Interestingly both these averages lift in case of a win. In those eight test wins Holders batting and bowling averages are 45.72 and 15 respectively. Not only that, since late 2016, Holder easily have the highest batting average among West Indian batsmen in tests and his bowling average in 2018 was magical.
West Indies cricket is in decline for a long time. In the T20’s they have good players and do look like a top team but success in tests are very few. It looks like the team lacks quality and character. But even from that unit, Holder could prove himself to be one of the best in the world. In 2018 he played just six tests and scored 336 runs with an average of 37.33 and took 33 wickets with an average of 12.39 as already mentioned. He got 11 wickets in the test match in Kingston Jamaica against Bangladesh to give West Indies a test win. His match figure of 9 for 60 against Sri Lanka in Bridgetown was noticeable as his 5 wicket haul in his only test during the India tour. All this resulted in Holder getting the All-rounder spot in the ICC test team of the year for 2018, a special honor for anyone playing the game.
Looks like Holder has a special connection with his home ground Kensington Oval and the love affair was ignited once again when West Indies gave a mighty thumping to a very strong England side. Obviously, Kemar Roach gave the early advantage to Windies by his fire spell in the first innings. However, in the second innings, West Indies were 120 for six and there was a chance of England making a comeback. But Holder came in the middle and with Shane Dowrich made sure that the match was beyond England’s reach. His unbeaten 202 was an outstanding knock which helped him to own some very proud records. Records like only sixth player overall to have a test double hundred and test match ten-far, only the sixth West Indian captain to score a test double as captain and also the 3rd highest scorer batting at number eight or lower.

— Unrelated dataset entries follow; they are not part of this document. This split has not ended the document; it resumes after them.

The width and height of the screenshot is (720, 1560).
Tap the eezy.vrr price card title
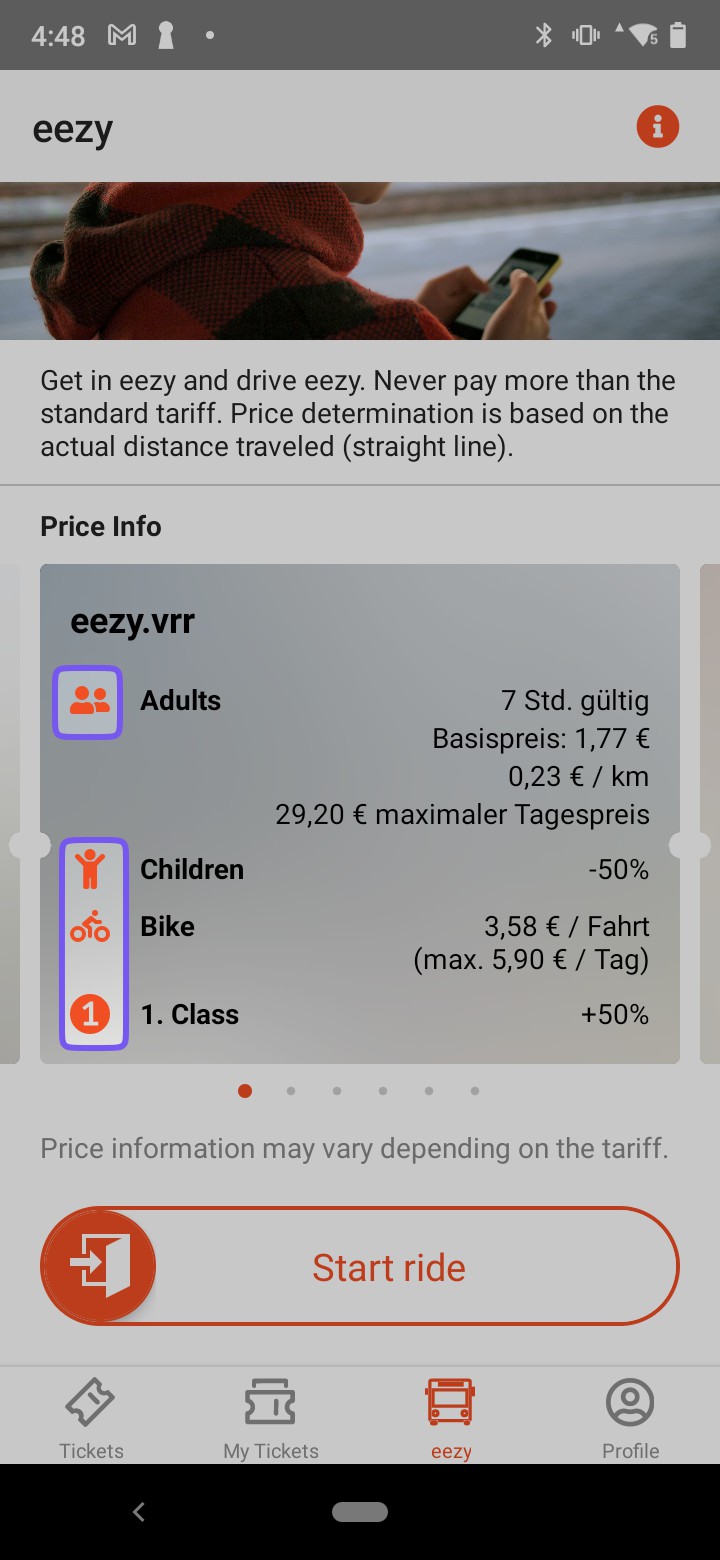[x=132, y=622]
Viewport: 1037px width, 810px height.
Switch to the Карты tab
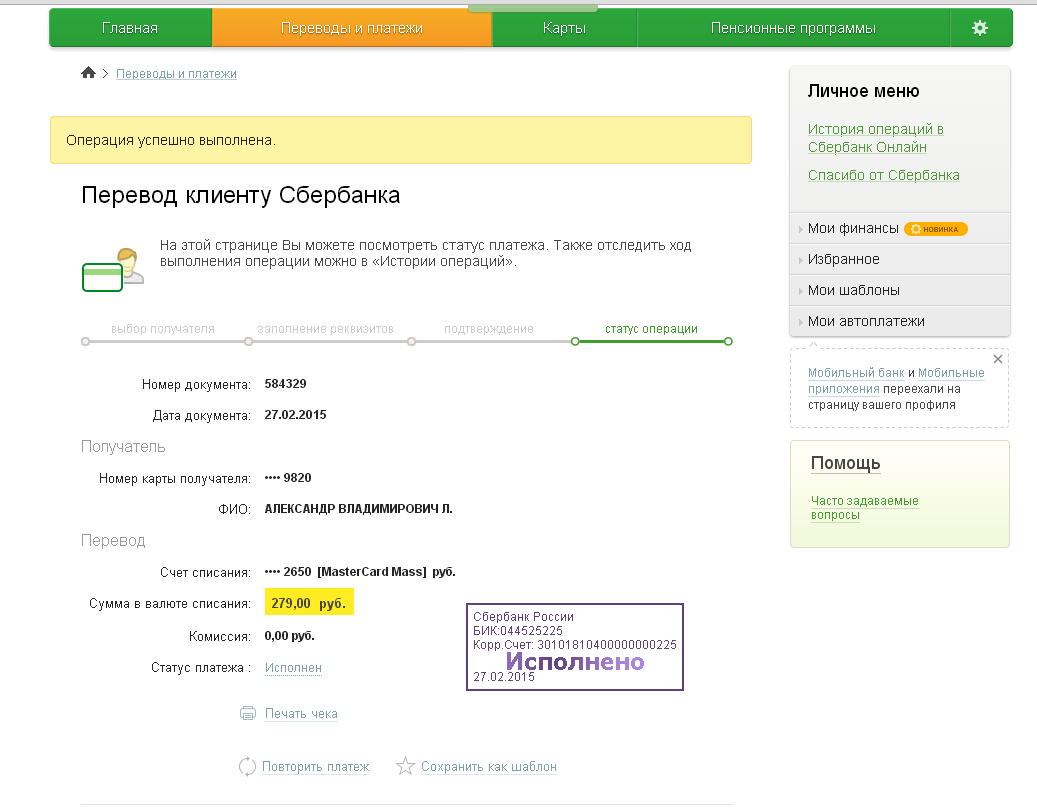(x=563, y=27)
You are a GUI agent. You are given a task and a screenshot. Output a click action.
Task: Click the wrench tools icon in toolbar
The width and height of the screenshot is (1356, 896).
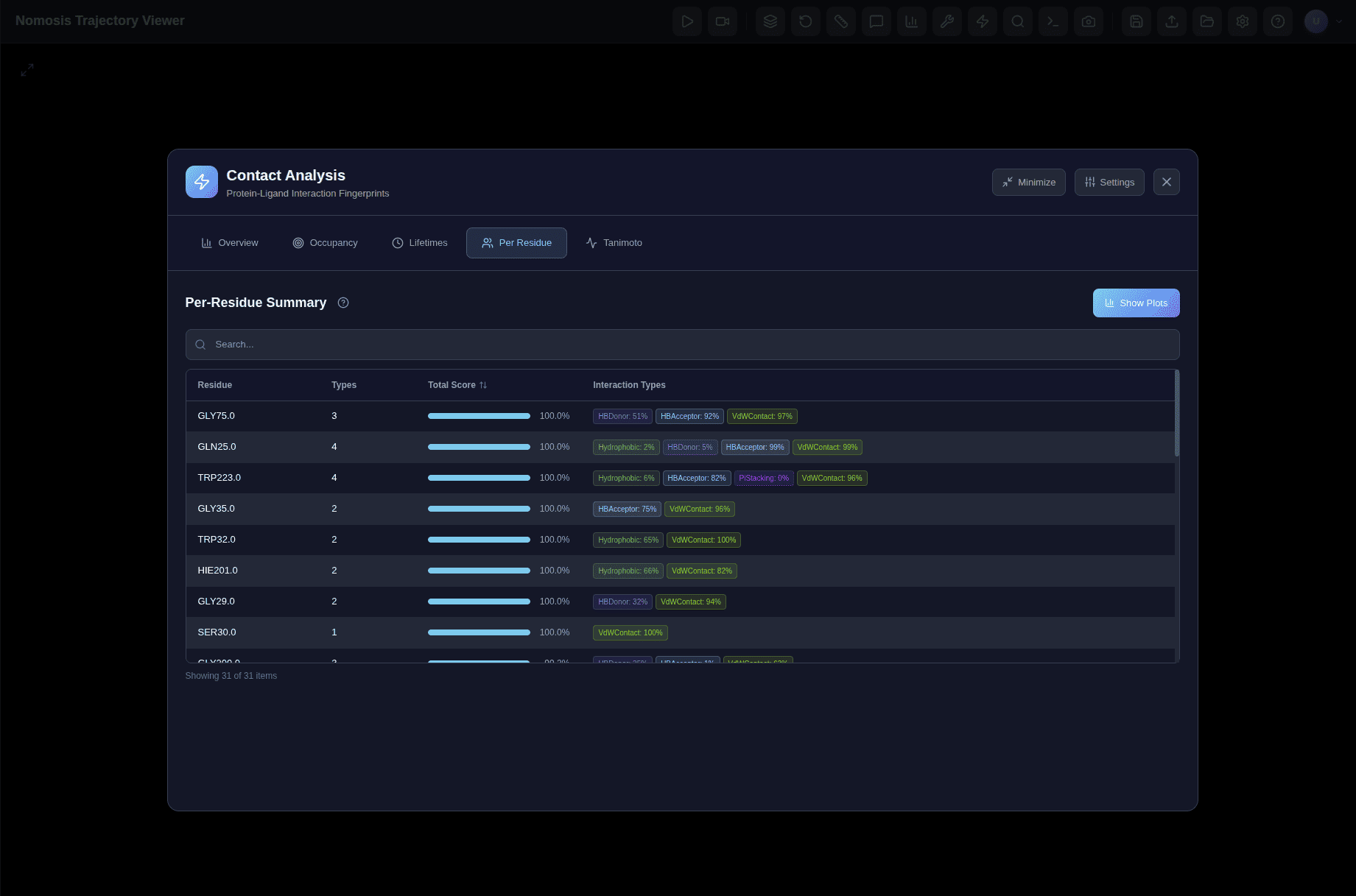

It is still not the time to call this a mini-revival for West Indies cricket as that would require some more such performances against big teams on a regular basis. But one thing is certain that if this West Indies outfit can look to find his lost glory, they have the best man on the helm. Jason Omar Holder may be just 27 years old but has the broad shoulder to carry the West Indian cricket dynasty to greater heights, once again.